La suya era una vida para celebrar de las de verdad, de las que realmente han vivido mucho y tienen mucho que contar.
Las despedidas son siempre muy tristes, pero la pérdida de algunas personas supera con mucho ese sentimiento y nos hace despertar a la sensación de que ya nos han pasado definitivamente el testigo, que ahora somos la generación de referencia, que ya no hay excusa.
Pero ¿cómo podemos relevar a alguien como Ruth Sánchez?
Acaba de cumplir cien años y los suyos se lo habían celebrado a lo grande. La suya era una vida para celebrar de las de verdad, de las que realmente han vivido mucho y tienen mucho que contar.
Y si se trata de contar lo vivido no ha habido nadie -ni lo habrá jamás en este rincón peninsular- como esa mujer pequeña de ojos vivos y eterna sonrisa, capaz de atraparte en su relato de las cosas, capaz de hacerte oír el murmullo de las hojas en otoño, del discurrir de las aguas en el río o de hacerte percibir el matiz de los colores, mientras te tatuaba identidad sin que apenas te dieras cuenta de la trascendencia de su memoria en tu propia vida; daba igual la edad de quien escuchaba, sabía adaptarse perfectamente al perfil del oyente sin dejar de ser fiel a la verdad de lo sucedido.
Recuerdo nuestra última entrevista cuando comenzamos nuestro proyecto de recuperación de la memoria histórica del protestantismo en Galicia, hace ahora unos cinco años. Mi compañero en el proyecto, Miguel, no la conocía y había confiado en mí a la hora de escoger informantes para iniciar este trabajo.
Yo sabía que ella era el referente con mayúsculas para un trabajo histórico sobre el evangelio en Galicia como el que teníamos por delante, basado en historia oral; pero el modo en el que nos fue relatando lo vivido durante la Guerra Civil, el dolor y el sufrimiento por la detención de los nueve protestantes en su aldea -entre los que se llevaban a su hermano y a su madre- la angustia por la dureza con la que se condenó a su madre a nueve años de prisión nada menos que en Motrico, en Euskadi (el terrible penal para mujeres habilitado por los sublevados del general Franco, y que fue ejemplo paradigmático de la "limpieza y reeducación ideológica, moral y religiosa" que caracterizó al régimen franquista durante los años de la guerra y postguerra inmediata) nos atrapó de tal manera que se nos hizo imposible despegarnos de un relato en el que se entrelazaban de manera tan prodigiosa acontecimientos históricos, emociones personales y contexto natural y en el que pulso narrativo quedaba marcado por la transmisión de identidad: la del hijo de Dios rescatado, la de la estirpe que se inició en el capítulo 11 de Hebreos y se continúa con todos nosotros. La identidad de aquellos que aman la Biblia y su mensaje de salvación por encima de cualquier circunstancia o peligro, incluso si ese peligro implica perder la vida o la libertad.

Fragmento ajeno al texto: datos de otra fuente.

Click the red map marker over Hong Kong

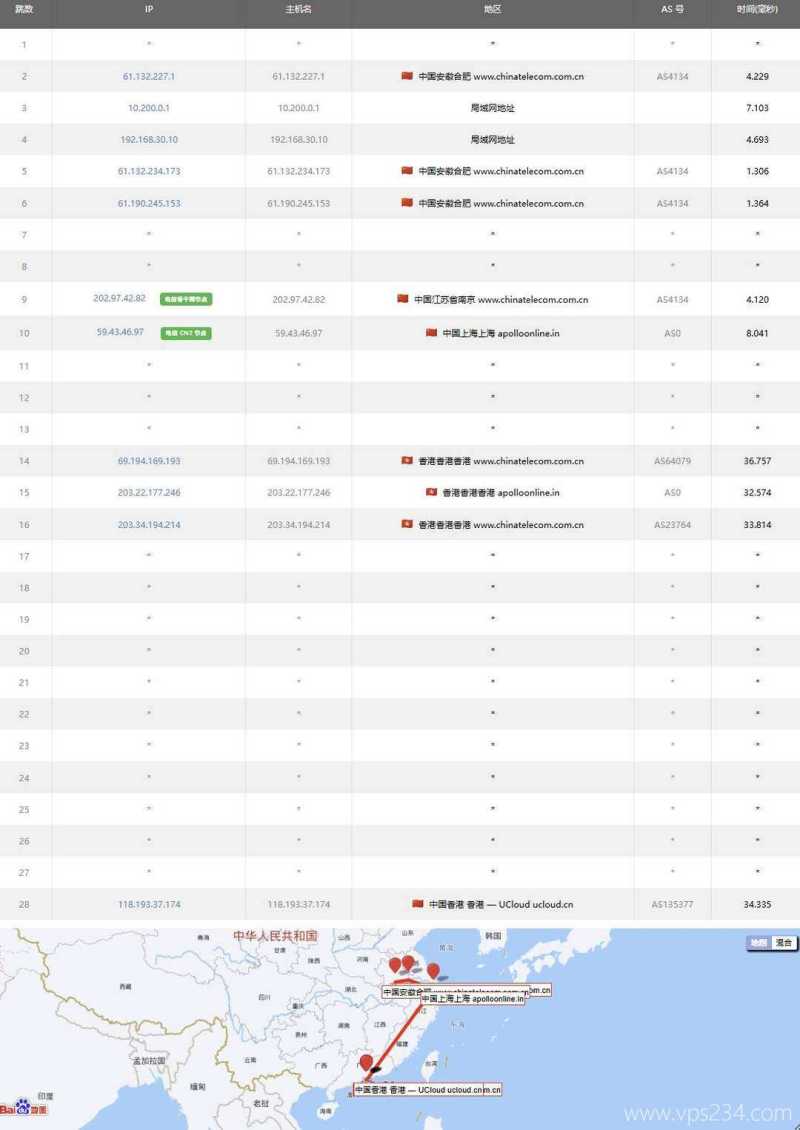click(x=366, y=1062)
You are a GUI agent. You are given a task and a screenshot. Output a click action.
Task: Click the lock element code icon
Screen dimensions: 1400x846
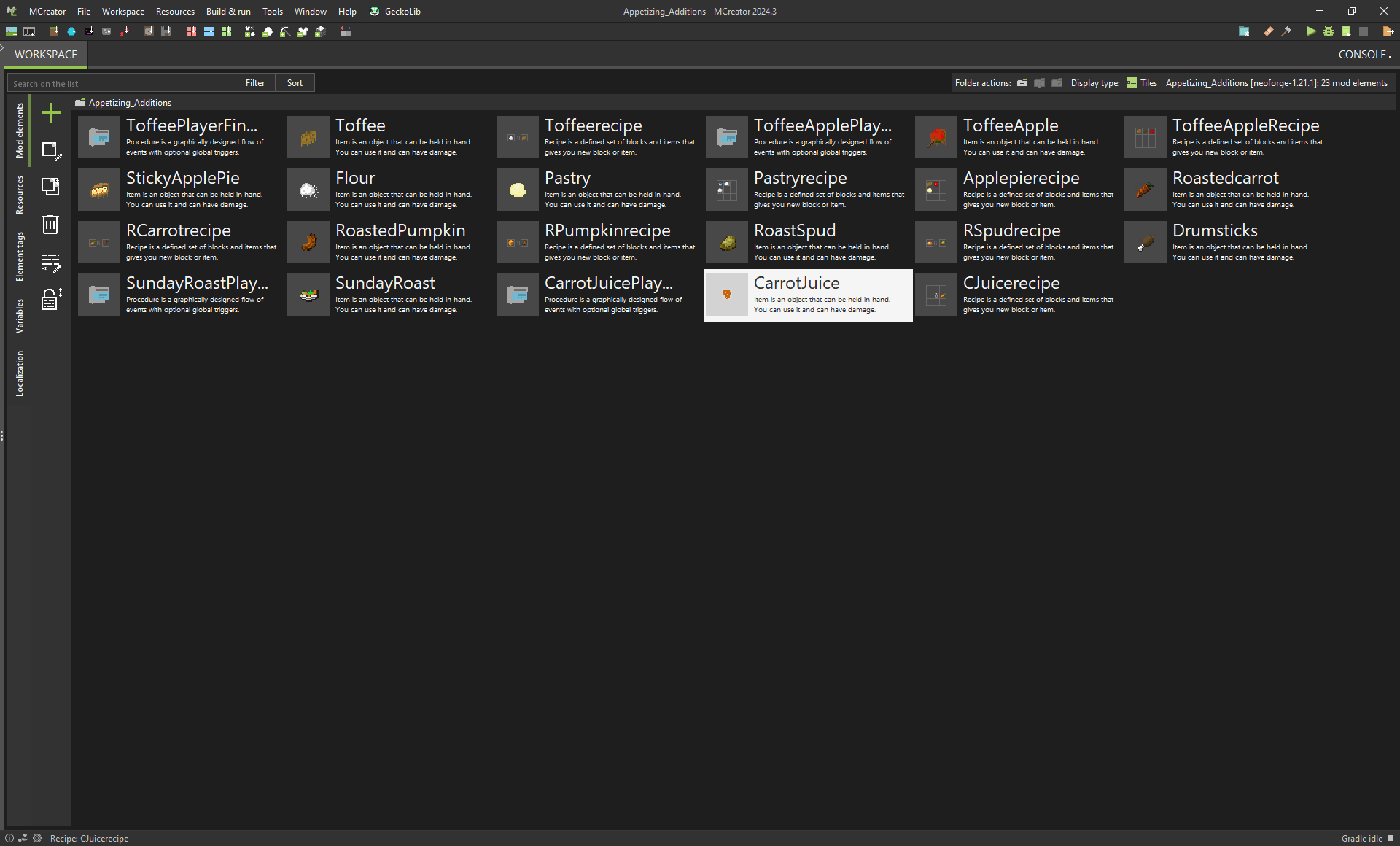pos(50,299)
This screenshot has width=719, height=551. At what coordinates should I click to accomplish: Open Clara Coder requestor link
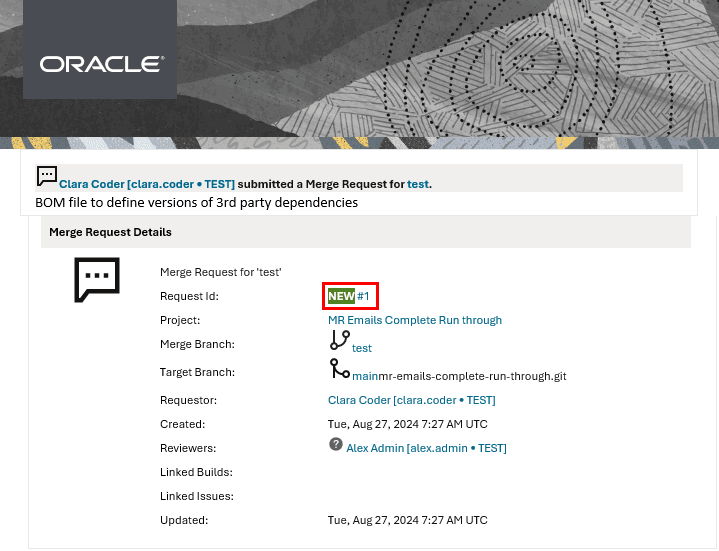pos(412,400)
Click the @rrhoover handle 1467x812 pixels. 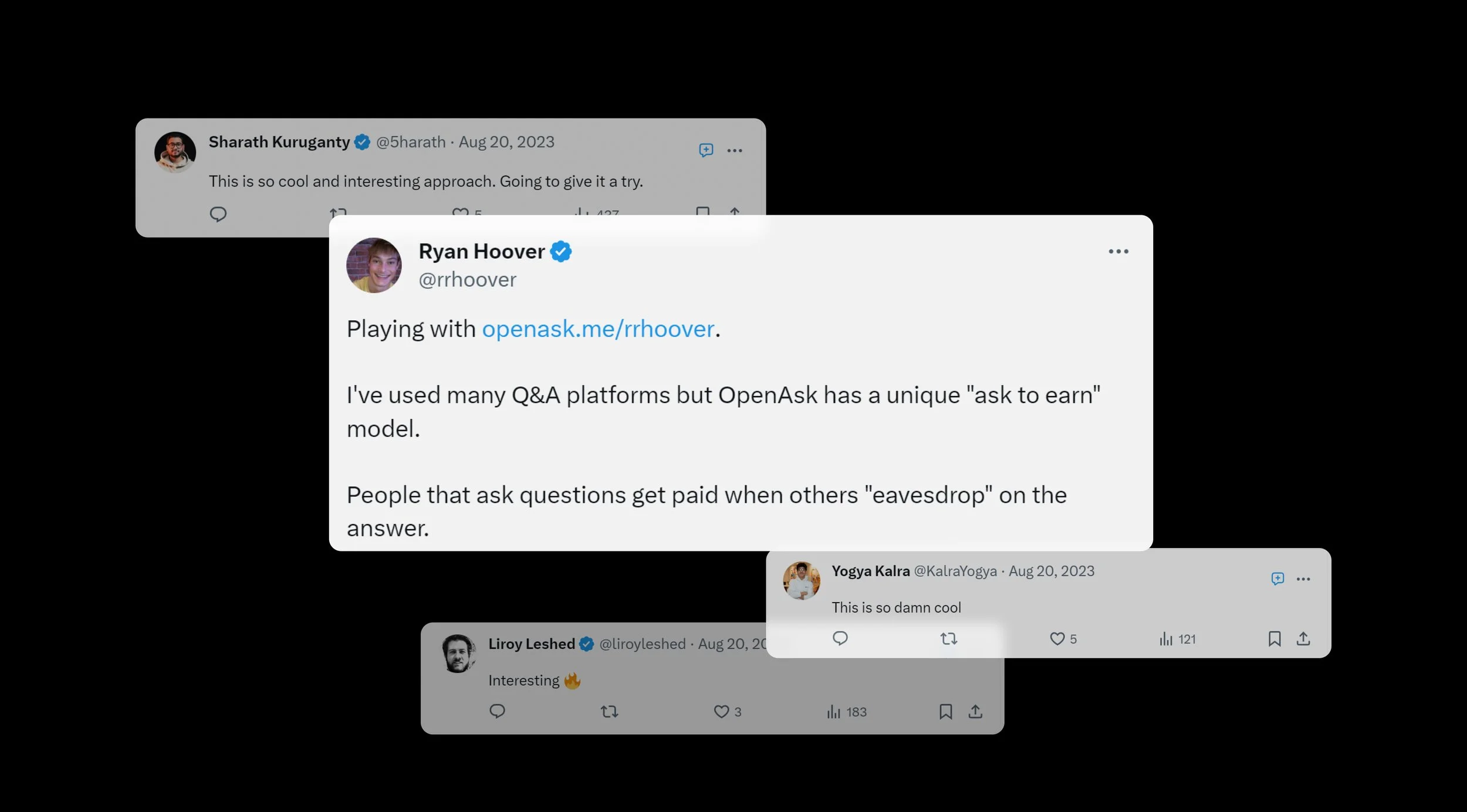[x=467, y=280]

Esa Biblia que leyó hasta el último día de su vida en su cama del hospital, cuyo mensaje ha creído firmemente y ha sabido transmitir como nadie a los suyos, a todos nosotros; la Biblia que le mostró quien era su salvador y de donde extrajo las fuerzas y el coraje para luchar por su madre y por su familia en aquel difícil contexto de violencia. Su salvador, de quien pudo aprender de forma practica a amar a sus enemigos, a aquellos que habían acusado falsamente a su madre y con quienes tenía que convivir en su aldea; su Salvador al que amó desde su niñez y de quien se aseguró dejar bien encargado: "no habléis de mí en mi funeral, que todos me conocen en el pueblo, hablad de Cristo, que a El no lo conocen".
Por eso, su familia pudo despedirla entre lágrimas cantando junto a su lecho "esperando, esperando otra vida sin dolor, do me dé la bienvenida, mi Jesus, mi salvador".
Sabemos que la veremos un día, que ahora está al lado de sus seres más queridos y de su amado señor Jesús, pero también sabemos que su espacio queda vacío entre nosotros, que no sabremos igualar ni remotamente a esta mujer a la hora de relatar nuestra historia a las nuevas generaciones. Nos ocuparemos de esa tarea, que no quepa ninguna duda, pero mucho me temo que las generaciones mas jóvenes tendrán en nosotros unos transmisores de identidad mucho menos atractivos que nuestra querida Ruth Sánchez Valladares.